I think Lucas has wrongly claimed Chomsky as an ally in thinking that the innateness of universal grammar is something which marks human beings off as rational agents. Chomsky believes, I think, that there could be perfectly rational Martians who didn't have our universal grammar innate and for all I know had no universal grammar innate, but learnt language as we learn mathematics. (I'm not quite sure why Chomsky excludes mathematics from depending on an innate component, as he appears to do.) But the Martians, so far as I can tell from Chomsky's brief descriptions of them, could very well turn out to be people about whom all the theses of B. F. Skinner were true, and therefore, from Chomsky's point of view, turn out to be very unpleasant creatures indeed.
To turn from the Martians to the non-human terrestrial creatures whom Waddington reminds us of—I think that Chomsky has had very little to say about the evolution of language-users from animals who did not have the use of language, though he does have a number of rather caustic remarks about people who think that natural selection is the name of a theory with any content. What lies behind these remarks I do not know. But he has always by-passed this question by saying ‘well, the first thing to decide is whether or not it's correct that it's innate; only if it is innate do we have to go back and ask the question when, if ever, did it become innate?’

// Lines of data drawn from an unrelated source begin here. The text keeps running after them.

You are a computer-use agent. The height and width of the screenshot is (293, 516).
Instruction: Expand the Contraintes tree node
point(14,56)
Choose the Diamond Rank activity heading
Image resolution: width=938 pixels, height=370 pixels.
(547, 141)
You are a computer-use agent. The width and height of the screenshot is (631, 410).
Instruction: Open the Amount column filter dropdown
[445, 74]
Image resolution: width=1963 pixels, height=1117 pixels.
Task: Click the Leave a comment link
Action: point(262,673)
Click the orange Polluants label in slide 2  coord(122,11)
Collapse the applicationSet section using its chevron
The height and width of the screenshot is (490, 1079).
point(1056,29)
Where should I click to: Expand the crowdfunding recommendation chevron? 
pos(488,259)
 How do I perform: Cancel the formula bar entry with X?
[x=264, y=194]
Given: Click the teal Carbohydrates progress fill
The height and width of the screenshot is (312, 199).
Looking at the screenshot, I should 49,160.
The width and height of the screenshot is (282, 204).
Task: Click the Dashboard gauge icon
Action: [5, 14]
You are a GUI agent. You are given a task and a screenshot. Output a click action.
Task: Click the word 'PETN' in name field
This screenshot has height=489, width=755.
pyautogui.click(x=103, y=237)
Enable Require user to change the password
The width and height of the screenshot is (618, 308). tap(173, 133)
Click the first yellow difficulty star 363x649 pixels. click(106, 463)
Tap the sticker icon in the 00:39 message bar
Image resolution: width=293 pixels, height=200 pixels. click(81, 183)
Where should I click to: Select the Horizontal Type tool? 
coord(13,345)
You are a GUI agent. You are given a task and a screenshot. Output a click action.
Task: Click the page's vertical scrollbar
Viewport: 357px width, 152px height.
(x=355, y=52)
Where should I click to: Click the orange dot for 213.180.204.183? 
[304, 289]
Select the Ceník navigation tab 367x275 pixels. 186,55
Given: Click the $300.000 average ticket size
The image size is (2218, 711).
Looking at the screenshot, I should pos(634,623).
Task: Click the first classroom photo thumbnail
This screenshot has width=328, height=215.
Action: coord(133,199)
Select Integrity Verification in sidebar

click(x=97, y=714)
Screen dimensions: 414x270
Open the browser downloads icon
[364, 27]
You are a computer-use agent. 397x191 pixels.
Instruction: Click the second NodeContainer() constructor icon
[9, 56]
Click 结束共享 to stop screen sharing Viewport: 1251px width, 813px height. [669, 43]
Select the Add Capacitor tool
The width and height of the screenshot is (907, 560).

I would like to clarify something in my paper which I think Waddington and perhaps others misunderstood, which was the function of the example about counting. This wasn't meant to illustrate all of Chomsky's theses, and it was certainly not meant to suggest that Chomsky thought that the English or Arabic system was itself innate. It was meant primarily to illustrate the distinction between performance and competence and what Chomsky meant by creativity in language. In fact, the principles of universal grammar are very much more abstract than the rules for counting. They are such principles as ‘grammars must contain only structure-dependent transformations’, and so to the question ‘is there a zero in universal grammar?’, I think the answer is definitely ‘no’.